[Stored records]
■ ■ ■ ■ ■

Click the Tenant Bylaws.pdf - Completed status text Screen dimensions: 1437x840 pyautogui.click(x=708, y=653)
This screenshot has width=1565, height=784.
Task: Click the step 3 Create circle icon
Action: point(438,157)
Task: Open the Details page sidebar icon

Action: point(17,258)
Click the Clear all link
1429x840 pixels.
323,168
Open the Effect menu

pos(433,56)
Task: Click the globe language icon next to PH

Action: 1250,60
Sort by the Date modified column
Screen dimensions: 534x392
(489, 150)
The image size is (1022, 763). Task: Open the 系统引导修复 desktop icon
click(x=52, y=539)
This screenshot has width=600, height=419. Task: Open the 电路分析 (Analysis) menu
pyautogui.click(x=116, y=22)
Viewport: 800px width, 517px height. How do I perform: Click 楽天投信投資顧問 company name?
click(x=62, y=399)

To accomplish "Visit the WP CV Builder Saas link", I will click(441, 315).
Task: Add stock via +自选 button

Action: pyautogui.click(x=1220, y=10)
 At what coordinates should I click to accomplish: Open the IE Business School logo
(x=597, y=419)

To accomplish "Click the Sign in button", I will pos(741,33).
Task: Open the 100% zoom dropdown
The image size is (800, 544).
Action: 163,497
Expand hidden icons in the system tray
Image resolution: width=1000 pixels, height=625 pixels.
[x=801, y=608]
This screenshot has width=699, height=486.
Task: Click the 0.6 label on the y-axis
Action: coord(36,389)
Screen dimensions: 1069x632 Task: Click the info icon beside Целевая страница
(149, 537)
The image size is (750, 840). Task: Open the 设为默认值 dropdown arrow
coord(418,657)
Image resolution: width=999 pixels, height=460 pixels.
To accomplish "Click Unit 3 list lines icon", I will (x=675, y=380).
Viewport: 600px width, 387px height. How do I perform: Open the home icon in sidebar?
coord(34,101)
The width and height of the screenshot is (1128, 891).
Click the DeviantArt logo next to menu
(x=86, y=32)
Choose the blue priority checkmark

■ ■ ■ ■ ■

HOW TO COMPLETE THIS TASK: Look for the string "will" in the records, and copy every line where it is found.

RESULT OF THE EXERCISE:
To accomplish "Visit the WP CV Builder Saas link", I will click(441, 315).
To accomplish "Click the Sign in button", I will pos(741,33).
To accomplish "Click Unit 3 list lines icon", I will (x=675, y=380).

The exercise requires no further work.